Its in her lungs. The rest of the report didn’t really matter too much. Oddly enough it said the lymph nodes in her gut didn’t significantly change. Even her neck lymph nodes didn’t really look different in size. Perhaps only shape. If that was all in the report, that would be good news. But a spread to the lungs with several sites confirms what we already suspected, that the FOLFOX chemo drug was no longer working. There was no direct evidence of it hitting her liver, but later when we read the report, there were signs (eg Pneumobilia) that it might be headed there or already is there. So its spread. Friday, Kathleen will start the FOLFIRI, which is a second line chemo. Supposedly the side effects are not as bad as FOLFOX, but everyone reacts differently. As its a second line drug, it is normally not as effective as FOLFOX. But she wants to try and there is still a reasonable possibility it might work, so the doctor is all for it, as are we. But its just a possibility, not probability.
So, what does it all mean ? The chemo doctor said the lung nodes are small and it would probably be a “long” time before they get big, to where they are causing shortness of breath or fluid in her lungs– assuming of course the new chemo does not keep them in check. What does long mean ? He said “months”. I would prefer “years”, but its “months”…

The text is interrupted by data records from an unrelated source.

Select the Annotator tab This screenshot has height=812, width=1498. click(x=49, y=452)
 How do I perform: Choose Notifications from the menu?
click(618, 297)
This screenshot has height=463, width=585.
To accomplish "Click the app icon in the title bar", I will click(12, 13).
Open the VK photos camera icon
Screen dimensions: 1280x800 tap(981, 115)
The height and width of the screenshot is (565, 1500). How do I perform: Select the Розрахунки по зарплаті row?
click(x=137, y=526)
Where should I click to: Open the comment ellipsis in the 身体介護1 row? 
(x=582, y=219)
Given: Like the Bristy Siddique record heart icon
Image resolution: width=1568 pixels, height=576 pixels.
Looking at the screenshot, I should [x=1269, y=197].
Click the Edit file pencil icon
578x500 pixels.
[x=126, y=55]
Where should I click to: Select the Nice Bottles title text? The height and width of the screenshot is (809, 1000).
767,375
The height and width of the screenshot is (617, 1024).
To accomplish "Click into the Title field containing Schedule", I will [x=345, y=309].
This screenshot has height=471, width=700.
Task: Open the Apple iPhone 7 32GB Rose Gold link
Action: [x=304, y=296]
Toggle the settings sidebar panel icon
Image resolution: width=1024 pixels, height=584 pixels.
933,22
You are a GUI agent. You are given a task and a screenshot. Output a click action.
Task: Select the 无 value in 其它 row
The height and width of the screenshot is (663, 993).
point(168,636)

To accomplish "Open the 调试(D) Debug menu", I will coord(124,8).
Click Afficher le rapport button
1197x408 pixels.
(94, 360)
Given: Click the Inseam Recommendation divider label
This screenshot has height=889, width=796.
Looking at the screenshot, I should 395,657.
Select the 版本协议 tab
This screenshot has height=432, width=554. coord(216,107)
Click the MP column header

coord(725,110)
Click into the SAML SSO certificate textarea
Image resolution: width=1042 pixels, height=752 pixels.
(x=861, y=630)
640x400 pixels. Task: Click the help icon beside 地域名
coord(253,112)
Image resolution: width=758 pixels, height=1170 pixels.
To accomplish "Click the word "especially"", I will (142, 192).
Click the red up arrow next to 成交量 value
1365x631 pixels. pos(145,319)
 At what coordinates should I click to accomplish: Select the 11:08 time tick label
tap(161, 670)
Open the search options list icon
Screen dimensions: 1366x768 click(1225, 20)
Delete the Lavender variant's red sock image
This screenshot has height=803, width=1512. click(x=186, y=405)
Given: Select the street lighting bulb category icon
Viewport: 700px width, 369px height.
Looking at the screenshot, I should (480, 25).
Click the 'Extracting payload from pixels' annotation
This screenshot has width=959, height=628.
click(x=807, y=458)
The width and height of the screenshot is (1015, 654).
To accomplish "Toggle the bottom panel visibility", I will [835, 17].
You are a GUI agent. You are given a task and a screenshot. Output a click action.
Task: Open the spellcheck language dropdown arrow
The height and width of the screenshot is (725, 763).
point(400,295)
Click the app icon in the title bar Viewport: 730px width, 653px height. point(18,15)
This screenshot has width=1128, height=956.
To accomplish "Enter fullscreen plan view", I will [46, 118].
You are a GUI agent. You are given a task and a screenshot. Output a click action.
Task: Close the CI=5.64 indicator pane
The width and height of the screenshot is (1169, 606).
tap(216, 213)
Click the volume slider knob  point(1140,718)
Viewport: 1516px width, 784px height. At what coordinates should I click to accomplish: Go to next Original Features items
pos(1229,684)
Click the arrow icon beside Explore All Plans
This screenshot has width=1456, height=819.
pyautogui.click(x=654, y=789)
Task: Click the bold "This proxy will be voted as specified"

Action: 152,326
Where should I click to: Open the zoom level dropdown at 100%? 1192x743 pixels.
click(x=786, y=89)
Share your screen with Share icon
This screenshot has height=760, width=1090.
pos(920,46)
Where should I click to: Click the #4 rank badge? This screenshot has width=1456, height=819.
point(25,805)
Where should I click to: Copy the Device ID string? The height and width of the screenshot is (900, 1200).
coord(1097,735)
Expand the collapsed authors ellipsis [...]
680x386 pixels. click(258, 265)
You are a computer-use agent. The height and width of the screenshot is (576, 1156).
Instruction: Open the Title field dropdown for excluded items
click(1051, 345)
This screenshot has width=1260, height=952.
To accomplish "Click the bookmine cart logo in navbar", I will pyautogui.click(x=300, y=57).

What do we think ? Well, its pretty shitty of course. What more can one say. Before the chemo doctor appointment, we had a very nice long talk with a social worker who Kath connected with at the hospital in the surgical days. If we knew her outside of this context, we would consider her more of a friend as we have much in common to talk about. It was a helpful chat. Added perspectives on big issues like death and living while dying are important to continually work out and develop ways of understanding. Everything is on the table to talk about for us and I think that helps a lot. 25 years. A lot of living for us in that time. We still have some time left, and we will continue to build on it as best we can, for as long as we can.